[column width=”44%” padding=”1%”]
[column width=”47%” padding=”0″]
After fifteen years of struggle, Hal’s photography business had finally established itself by the late 1950s, and he was getting enough business from ad agencies to start looking for a bigger studio. He found it at 243 Vallejo Street, in a 7,500 square-foot former industrial building within easy walking distance from Campbell-Ewald, BBD&O, and his other regular clients. Hal’s dear friend Jerry Flax helped with the financing and Hal soon had a large, bright, empty, building of his own. He moved in at the end of 1959.
Since the bulk of his business at the time was food photography, a large kitchen was constructed in the center of the space. Around it were added three huge darkrooms, one for processing film, one for printing 8x10in negatives, and another for medium-format printing. It was the premiere advertising photo studio of its day.

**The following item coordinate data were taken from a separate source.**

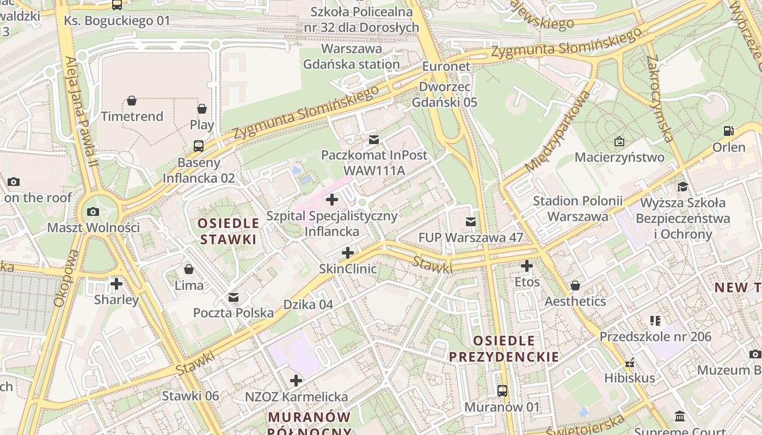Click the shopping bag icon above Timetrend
[132, 101]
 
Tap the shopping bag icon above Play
[202, 109]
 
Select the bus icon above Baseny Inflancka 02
[199, 146]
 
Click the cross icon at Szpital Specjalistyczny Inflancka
[332, 200]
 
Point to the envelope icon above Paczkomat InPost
[373, 140]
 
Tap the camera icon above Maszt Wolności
[93, 212]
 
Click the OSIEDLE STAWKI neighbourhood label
[228, 231]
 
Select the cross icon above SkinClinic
[348, 253]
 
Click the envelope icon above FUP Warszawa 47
[471, 222]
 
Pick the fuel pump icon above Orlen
[728, 131]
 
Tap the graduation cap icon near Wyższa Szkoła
[683, 187]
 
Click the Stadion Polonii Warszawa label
[577, 208]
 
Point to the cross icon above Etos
[527, 266]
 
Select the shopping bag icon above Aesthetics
[575, 285]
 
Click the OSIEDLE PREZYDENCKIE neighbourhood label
[503, 349]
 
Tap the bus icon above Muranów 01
[502, 390]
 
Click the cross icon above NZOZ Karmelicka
[296, 381]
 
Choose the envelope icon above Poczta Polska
[233, 297]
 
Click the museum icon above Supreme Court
[680, 417]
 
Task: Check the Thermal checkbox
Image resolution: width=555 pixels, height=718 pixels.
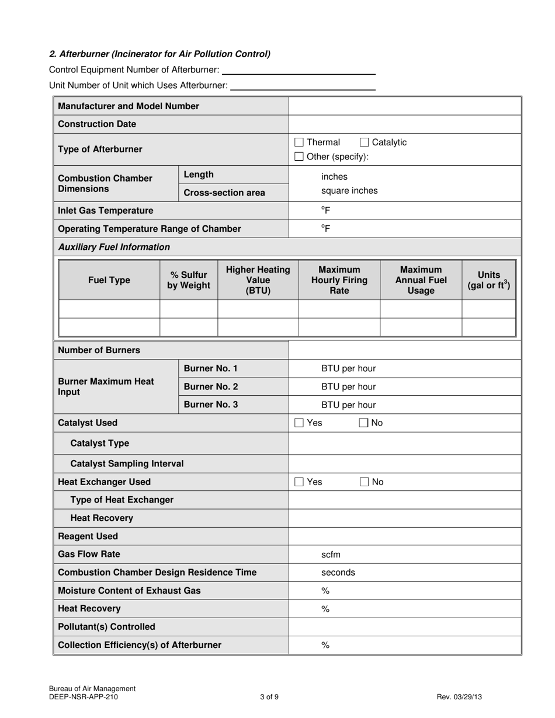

A loft area was left over from the previous owner. This was adapted to serve as a prop storage space to house plates, serving dishes, and exotic glassware of all shapes and sizes. There was, Hal said, over $10,000 worth of glasses alone up there.
Over a few years, the studio evolved into a sort of museum, gallery, saloon, and working space. Hal was accumulating a very large number of awards at this time and rather than frame them, he just stapled them to the walls, one next to the other, sort of like wallpaper. When the walls were covered, the awards were stapled to the ceiling. My world, and welcome to it!
On the west wall were displayed a wide range of found objects, excellent paintings, and a rather large portion of a plum tree. An original Atget photograph of a Parisian prostitute was in there, along with a railroad crossing sign, and an assemblage of other objects. While this may sound chaotic, the effect was entirely otherwise — balanced, textured, charming, complete.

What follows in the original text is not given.